Often it does not make sense to allow more than one option of a given set. J-Clops allows you to indicate restrictions of this kind by annotating your context class. In the following example, a user can specify either --verbose or --quiet, but not both:

@OneOf({"quiet", "verbose"})
public class MyProgram {

    private boolean verbose;

    public void setVerbose () {
        this.verbose = true;
    }
    
    public void setQuiet () {
        this.verbose = false;
    }
    ...
}
            
The @OneOf annotation takes an array of long option names as argument and forces J-Clops to check that exactly one of these options is always present on the command line. If you want to be a little less restrictive, i.e., also allow the user to leave out the options alltogether, and make --quiet the default, you can use the @AtMostOneOf annotation instead:
@AtMostOneOf({"quiet", "verbose"})
public class MyProgram {

    private boolean verbose = false;

    public void setVerbose () {
        this.verbose = true;
    }
    
    public void setQuiet () {
        this.verbose = false;
    }
    ...
}
            
Note that the fact that --quiet is now the default results from initializing the verbose field to false and has nothing to do with J-Clops.
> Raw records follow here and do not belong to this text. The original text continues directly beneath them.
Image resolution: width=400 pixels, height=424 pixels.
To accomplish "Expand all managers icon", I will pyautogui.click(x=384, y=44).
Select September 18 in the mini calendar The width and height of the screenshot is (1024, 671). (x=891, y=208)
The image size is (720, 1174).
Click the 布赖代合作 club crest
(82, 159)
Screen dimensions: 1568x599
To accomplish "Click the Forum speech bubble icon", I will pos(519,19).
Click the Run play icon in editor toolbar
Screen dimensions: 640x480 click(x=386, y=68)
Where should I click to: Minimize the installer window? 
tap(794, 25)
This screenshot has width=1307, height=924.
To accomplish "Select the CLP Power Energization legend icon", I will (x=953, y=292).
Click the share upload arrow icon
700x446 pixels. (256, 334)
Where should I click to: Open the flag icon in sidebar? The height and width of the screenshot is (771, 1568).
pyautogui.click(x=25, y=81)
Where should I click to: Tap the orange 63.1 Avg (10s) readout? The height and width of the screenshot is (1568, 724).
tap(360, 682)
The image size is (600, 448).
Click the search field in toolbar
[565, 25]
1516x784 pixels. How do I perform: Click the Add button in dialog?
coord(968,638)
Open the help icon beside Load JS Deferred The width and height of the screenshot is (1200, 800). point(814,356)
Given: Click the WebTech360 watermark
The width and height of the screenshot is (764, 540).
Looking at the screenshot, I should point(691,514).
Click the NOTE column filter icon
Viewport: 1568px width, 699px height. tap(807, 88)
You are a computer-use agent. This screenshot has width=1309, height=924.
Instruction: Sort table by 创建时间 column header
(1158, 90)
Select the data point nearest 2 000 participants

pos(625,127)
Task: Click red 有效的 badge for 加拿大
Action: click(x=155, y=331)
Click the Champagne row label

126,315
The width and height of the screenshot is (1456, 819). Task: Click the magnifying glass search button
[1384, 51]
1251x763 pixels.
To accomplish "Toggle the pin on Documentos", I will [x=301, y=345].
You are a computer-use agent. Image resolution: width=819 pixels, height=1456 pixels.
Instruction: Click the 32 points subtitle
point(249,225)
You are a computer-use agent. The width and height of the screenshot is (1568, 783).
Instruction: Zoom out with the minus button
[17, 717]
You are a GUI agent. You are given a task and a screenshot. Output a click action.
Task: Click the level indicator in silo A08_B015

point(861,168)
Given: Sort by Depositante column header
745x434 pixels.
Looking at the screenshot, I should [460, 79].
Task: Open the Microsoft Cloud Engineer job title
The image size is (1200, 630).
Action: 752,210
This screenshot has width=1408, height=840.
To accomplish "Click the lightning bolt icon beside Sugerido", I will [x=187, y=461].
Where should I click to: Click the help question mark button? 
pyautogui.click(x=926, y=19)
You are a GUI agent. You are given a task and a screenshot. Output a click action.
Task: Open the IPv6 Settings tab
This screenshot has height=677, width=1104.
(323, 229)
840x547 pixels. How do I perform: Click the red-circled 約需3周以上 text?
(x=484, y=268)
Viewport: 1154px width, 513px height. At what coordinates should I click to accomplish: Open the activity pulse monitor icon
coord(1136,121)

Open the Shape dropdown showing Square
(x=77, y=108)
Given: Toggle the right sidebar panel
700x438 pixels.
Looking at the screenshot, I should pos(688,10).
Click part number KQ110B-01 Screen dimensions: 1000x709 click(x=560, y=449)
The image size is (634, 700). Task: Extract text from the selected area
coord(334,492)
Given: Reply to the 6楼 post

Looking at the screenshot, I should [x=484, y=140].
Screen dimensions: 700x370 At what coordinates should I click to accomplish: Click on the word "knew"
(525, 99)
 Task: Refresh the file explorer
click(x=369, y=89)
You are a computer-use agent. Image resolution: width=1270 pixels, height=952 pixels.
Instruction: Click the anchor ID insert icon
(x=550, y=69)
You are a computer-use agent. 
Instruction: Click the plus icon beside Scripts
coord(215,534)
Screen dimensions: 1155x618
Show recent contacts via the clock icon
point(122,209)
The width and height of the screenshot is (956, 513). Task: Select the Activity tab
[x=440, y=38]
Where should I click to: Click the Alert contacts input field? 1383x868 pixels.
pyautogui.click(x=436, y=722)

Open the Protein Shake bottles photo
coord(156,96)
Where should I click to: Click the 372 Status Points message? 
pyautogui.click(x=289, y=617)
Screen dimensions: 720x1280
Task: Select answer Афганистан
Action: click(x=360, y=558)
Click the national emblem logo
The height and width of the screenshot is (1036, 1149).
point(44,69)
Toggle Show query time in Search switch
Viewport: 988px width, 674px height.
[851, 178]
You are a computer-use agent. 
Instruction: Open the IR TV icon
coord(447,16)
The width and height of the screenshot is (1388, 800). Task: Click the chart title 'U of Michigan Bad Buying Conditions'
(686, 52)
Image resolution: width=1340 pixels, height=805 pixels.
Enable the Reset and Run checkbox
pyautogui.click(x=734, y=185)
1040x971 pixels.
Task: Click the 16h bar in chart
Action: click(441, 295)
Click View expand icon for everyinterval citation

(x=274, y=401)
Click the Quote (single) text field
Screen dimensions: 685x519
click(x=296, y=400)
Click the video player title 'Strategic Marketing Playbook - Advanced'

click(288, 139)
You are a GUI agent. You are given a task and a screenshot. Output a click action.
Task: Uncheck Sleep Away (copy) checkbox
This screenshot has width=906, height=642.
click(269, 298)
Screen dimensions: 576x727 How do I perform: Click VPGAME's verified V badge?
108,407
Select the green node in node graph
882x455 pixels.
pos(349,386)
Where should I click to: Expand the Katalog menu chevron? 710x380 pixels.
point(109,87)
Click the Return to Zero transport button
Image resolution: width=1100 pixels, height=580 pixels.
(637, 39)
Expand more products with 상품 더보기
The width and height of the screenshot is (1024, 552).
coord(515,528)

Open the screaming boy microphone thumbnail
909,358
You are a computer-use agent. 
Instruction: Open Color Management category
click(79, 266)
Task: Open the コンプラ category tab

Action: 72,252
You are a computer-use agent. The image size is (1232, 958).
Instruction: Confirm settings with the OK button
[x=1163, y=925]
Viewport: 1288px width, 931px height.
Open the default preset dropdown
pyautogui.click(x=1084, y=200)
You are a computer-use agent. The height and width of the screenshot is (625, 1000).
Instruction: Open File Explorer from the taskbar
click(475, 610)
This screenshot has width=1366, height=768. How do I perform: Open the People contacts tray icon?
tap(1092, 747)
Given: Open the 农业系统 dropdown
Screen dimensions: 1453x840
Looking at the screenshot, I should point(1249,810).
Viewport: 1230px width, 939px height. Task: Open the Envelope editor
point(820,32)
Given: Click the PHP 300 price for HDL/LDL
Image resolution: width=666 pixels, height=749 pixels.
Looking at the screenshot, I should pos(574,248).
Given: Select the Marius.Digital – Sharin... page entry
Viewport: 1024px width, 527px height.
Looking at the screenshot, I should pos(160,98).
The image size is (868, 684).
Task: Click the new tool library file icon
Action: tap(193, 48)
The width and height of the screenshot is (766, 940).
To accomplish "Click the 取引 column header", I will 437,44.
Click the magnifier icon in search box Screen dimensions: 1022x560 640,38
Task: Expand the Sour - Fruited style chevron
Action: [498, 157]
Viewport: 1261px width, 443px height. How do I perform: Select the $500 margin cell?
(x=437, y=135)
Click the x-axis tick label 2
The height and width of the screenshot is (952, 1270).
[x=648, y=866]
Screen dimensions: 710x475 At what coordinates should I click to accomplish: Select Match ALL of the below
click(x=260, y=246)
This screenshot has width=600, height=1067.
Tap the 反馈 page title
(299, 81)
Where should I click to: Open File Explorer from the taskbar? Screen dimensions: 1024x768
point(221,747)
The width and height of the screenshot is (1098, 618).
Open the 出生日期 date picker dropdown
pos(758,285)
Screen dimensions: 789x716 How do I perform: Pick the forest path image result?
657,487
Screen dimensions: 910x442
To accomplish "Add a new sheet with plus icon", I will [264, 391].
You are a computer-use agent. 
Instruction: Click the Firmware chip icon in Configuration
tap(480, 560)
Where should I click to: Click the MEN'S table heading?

You can use both types of annotations together on the same class (but with different options of course). Because of limitations in the Java annotation system however, you need to do some extra work when you want to use the same type of constraint more than once:

@OneOfList( {
    @OneOf({"quiet", "verbose"}),
    @OneOf({"cr", "lf", "crlf"})
} )
@AtMostOneOfList( {
    @AtMostOneOf({"small", "medium", "big"}),
    @AtMostOneOf({"left", "centered", "right"})
} )
public class MyProgram {
    ...
}
        
which is, admittedly, a whole mouthful.